Labour’s oldest affiliate organisation announced that for the first time in its 100-year history it would not be backing the party nationally because of the culture of anti-Jewish hate that had been “allowed to fester at all levels” since Corbyn became leader.
JLM, which played a key role in 2015 and 2017 in getting candidates elected in seats with large Jewish votes, will only support “exceptional candidates” such as its parliamentary chair, Ruth Smeeth, MP for Stoke on Trent North (pictured above).
HuffPost UK can reveal that Smeeth claimed to a meeting of the Parliamentary Labour Party (PLP) that she had been told in some seats where shortlisting was taking place for the coming election, candidates were having to be ranked “on the basis of who was least anti-Semitic”.
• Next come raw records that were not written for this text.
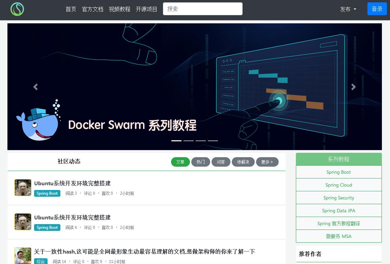Expand the 发布 dropdown menu
Viewport: 390px width, 264px height.
pos(348,9)

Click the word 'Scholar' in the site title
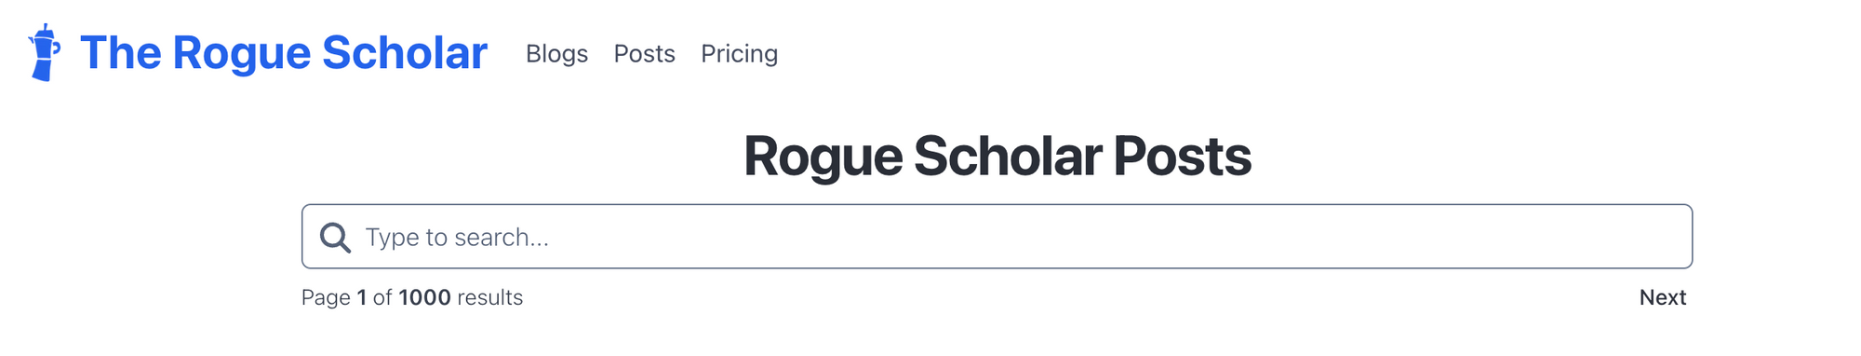coord(405,53)
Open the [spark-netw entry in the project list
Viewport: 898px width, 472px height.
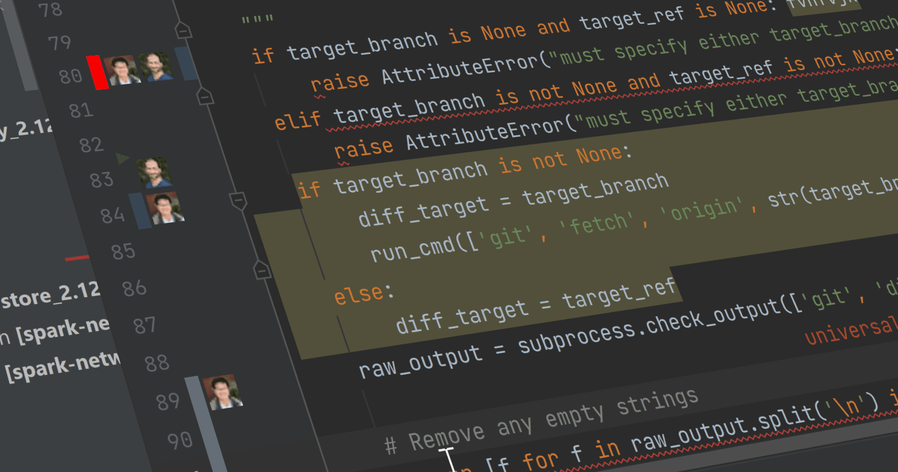pyautogui.click(x=63, y=367)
Earlier this year, JLM voted to stay affiliated to Labour but passed a motion of no confidence in Corbyn’s leadership over his handling of a crisis that has seen the party investigated by the Equalities and Human Rights Commission for allegations of institutional anti-Semitism.
Corbyn has vowed to root out any anti-Jewish hatred and says that he and general secretary Jennie Formby have made a priority of changing its disciplinary processes to handle cases more effectively. The party conference agreed new rules to fast-track expulsion of those guilty of abuse.
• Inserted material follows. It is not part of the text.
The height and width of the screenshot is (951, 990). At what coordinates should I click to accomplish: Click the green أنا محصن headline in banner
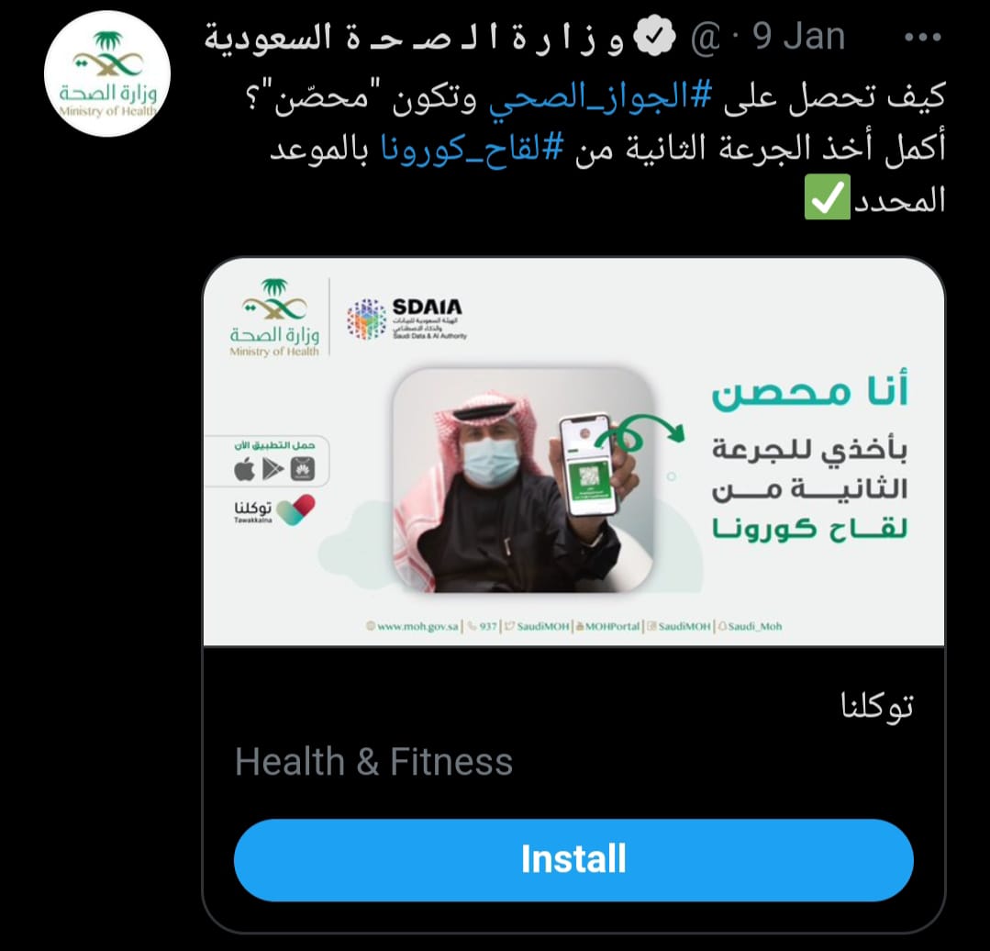810,391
But in a statement, JLM said: “We will not be campaigning unless in exceptional circumstances and for exceptional candidates, like our Parliamentary Chair Ruth Smeeth, and members of the Parliamentary Labour Party who’ve been unwavering in their support of us.
“We will not be giving endorsements to candidates in non-Labour held seats. This does not mean that we no longer support the Labour party’s policies and its historic values, nor do we wish to see Boris Johnson or Jo Swinson in Downing Street.”
The organisation’s honorary president, Dame Louise Ellman, and its former parliamentary chair, Luciana Berger, have both left the party citing anti-Semitic abuse and bullying.
“When two accomplished and dedicated Jewish Labour MPs no longer see a place for themselves in the Labour party, it’s clear that the party has lost its way,” JLM said.
The group, which has more than 2,500 members, says it organised more than 50 campaign events across six electoral regions and in marginal seats in 2017.
But in the coming election, no JLM officers will be standing for parliament. It is understood that it will also seek to highlight Labour candidates’ shortcomings or failings in the fight against antisemitism.
A Labour party spokesperson said: “The Labour party is fully committed to the support, defence and celebration of the Jewish community and continues to take robust action to root out anti-Semitism in the party and wider society.
“We have imposed swift suspensions and the rate at which cases have been dealt with has increased more than four-fold.
“Jeremy Corbyn has made clear that anti-semitism has no place in the party, has brought forward reforms to fast-track expulsions, and launched an education programme to deepen understanding of anti-Semitism within our movement.”